● **Data**:
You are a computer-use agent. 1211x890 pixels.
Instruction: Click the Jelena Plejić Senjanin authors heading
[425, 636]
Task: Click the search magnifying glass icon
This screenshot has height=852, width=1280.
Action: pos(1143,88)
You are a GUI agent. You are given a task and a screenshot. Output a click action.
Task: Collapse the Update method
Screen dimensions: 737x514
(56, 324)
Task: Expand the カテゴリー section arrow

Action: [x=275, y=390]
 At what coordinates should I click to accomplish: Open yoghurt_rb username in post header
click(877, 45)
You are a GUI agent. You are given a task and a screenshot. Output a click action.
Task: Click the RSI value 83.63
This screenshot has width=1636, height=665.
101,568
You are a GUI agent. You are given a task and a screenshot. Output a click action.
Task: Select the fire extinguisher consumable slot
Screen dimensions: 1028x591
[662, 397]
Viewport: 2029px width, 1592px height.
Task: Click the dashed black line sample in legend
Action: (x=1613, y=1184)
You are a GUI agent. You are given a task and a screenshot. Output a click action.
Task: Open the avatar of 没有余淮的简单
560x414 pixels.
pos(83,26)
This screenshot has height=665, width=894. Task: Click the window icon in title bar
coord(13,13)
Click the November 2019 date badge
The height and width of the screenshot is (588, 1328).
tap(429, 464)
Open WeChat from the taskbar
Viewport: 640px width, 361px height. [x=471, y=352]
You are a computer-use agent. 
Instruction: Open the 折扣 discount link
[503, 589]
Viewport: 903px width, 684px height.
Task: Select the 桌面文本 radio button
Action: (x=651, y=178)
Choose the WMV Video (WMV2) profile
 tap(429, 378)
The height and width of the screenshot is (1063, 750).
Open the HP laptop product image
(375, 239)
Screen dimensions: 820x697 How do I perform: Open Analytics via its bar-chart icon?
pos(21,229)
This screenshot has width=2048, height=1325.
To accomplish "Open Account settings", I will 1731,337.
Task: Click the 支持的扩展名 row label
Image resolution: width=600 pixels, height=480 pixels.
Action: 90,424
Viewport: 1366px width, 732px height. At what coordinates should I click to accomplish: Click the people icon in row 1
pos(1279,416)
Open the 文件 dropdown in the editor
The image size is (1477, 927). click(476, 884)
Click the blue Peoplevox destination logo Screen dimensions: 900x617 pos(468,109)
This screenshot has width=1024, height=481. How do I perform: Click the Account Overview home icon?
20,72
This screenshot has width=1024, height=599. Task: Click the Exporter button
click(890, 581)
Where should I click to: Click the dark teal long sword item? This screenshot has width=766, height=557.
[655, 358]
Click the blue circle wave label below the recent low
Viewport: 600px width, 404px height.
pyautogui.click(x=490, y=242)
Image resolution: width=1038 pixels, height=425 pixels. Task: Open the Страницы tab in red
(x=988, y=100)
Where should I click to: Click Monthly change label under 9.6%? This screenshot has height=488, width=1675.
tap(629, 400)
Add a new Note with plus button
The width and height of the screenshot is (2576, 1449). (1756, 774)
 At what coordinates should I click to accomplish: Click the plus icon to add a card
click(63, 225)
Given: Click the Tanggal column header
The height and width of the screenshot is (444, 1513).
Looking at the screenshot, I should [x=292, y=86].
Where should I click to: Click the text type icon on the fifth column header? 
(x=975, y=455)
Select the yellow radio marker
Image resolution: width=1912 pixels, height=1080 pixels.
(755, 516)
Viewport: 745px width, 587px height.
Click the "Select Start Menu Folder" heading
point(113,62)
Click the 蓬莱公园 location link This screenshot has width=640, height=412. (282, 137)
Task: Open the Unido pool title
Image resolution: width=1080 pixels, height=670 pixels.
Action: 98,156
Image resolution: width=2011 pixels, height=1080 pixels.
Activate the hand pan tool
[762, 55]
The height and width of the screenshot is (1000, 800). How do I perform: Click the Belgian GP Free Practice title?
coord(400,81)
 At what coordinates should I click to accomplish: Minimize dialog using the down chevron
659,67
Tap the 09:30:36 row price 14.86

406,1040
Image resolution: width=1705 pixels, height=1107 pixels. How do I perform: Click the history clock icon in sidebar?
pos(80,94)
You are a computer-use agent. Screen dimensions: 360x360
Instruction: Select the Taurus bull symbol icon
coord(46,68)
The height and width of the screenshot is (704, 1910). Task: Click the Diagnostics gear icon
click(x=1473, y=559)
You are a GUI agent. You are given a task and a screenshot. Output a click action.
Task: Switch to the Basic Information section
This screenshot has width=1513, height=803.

● **What to work on**: Please copy every one of the lines above word for word, leaving nothing out and changing nothing.

● **Task answer**:
You are a computer-use agent. 1211x890 pixels.
Instruction: Click the Jelena Plejić Senjanin authors heading
[425, 636]
Task: Click the search magnifying glass icon
This screenshot has height=852, width=1280.
Action: pos(1143,88)
You are a GUI agent. You are given a task and a screenshot. Output a click action.
Task: Collapse the Update method
Screen dimensions: 737x514
(56, 324)
Task: Expand the カテゴリー section arrow

Action: [x=275, y=390]
 At what coordinates should I click to accomplish: Open yoghurt_rb username in post header
click(877, 45)
You are a GUI agent. You are given a task and a screenshot. Output a click action.
Task: Click the RSI value 83.63
This screenshot has width=1636, height=665.
101,568
You are a GUI agent. You are given a task and a screenshot. Output a click action.
Task: Select the fire extinguisher consumable slot
Screen dimensions: 1028x591
[662, 397]
Viewport: 2029px width, 1592px height.
Task: Click the dashed black line sample in legend
Action: (x=1613, y=1184)
You are a GUI agent. You are given a task and a screenshot. Output a click action.
Task: Open the avatar of 没有余淮的简单
560x414 pixels.
pos(83,26)
This screenshot has height=665, width=894. Task: Click the window icon in title bar
coord(13,13)
Click the November 2019 date badge
The height and width of the screenshot is (588, 1328).
tap(429, 464)
Open WeChat from the taskbar
Viewport: 640px width, 361px height. [x=471, y=352]
You are a computer-use agent. 
Instruction: Open the 折扣 discount link
[503, 589]
Viewport: 903px width, 684px height.
Task: Select the 桌面文本 radio button
Action: (x=651, y=178)
Choose the WMV Video (WMV2) profile
 tap(429, 378)
The height and width of the screenshot is (1063, 750).
Open the HP laptop product image
(375, 239)
Screen dimensions: 820x697 How do I perform: Open Analytics via its bar-chart icon?
pos(21,229)
This screenshot has width=2048, height=1325.
To accomplish "Open Account settings", I will 1731,337.
Task: Click the 支持的扩展名 row label
Image resolution: width=600 pixels, height=480 pixels.
Action: 90,424
Viewport: 1366px width, 732px height. At what coordinates should I click to accomplish: Click the people icon in row 1
pos(1279,416)
Open the 文件 dropdown in the editor
The image size is (1477, 927). click(476, 884)
Click the blue Peoplevox destination logo Screen dimensions: 900x617 pos(468,109)
This screenshot has width=1024, height=481. How do I perform: Click the Account Overview home icon?
20,72
This screenshot has width=1024, height=599. Task: Click the Exporter button
click(890, 581)
Where should I click to: Click the dark teal long sword item? This screenshot has width=766, height=557.
[655, 358]
Click the blue circle wave label below the recent low
Viewport: 600px width, 404px height.
pyautogui.click(x=490, y=242)
Image resolution: width=1038 pixels, height=425 pixels. Task: Open the Страницы tab in red
(x=988, y=100)
Where should I click to: Click Monthly change label under 9.6%? This screenshot has height=488, width=1675.
tap(629, 400)
Add a new Note with plus button
The width and height of the screenshot is (2576, 1449). (1756, 774)
 At what coordinates should I click to accomplish: Click the plus icon to add a card
click(63, 225)
Given: Click the Tanggal column header
The height and width of the screenshot is (444, 1513).
Looking at the screenshot, I should [x=292, y=86].
Where should I click to: Click the text type icon on the fifth column header? 
(x=975, y=455)
Select the yellow radio marker
Image resolution: width=1912 pixels, height=1080 pixels.
(755, 516)
Viewport: 745px width, 587px height.
Click the "Select Start Menu Folder" heading
point(113,62)
Click the 蓬莱公园 location link This screenshot has width=640, height=412. (282, 137)
Task: Open the Unido pool title
Image resolution: width=1080 pixels, height=670 pixels.
Action: 98,156
Image resolution: width=2011 pixels, height=1080 pixels.
Activate the hand pan tool
[762, 55]
The height and width of the screenshot is (1000, 800). How do I perform: Click the Belgian GP Free Practice title?
coord(400,81)
 At what coordinates should I click to accomplish: Minimize dialog using the down chevron
659,67
Tap the 09:30:36 row price 14.86

406,1040
Image resolution: width=1705 pixels, height=1107 pixels. How do I perform: Click the history clock icon in sidebar?
pos(80,94)
You are a computer-use agent. Screen dimensions: 360x360
Instruction: Select the Taurus bull symbol icon
coord(46,68)
The height and width of the screenshot is (704, 1910). Task: Click the Diagnostics gear icon
click(x=1473, y=559)
You are a GUI agent. You are given a task and a screenshot. Output a click action.
Task: Switch to the Basic Information section
This screenshot has width=1513, height=803.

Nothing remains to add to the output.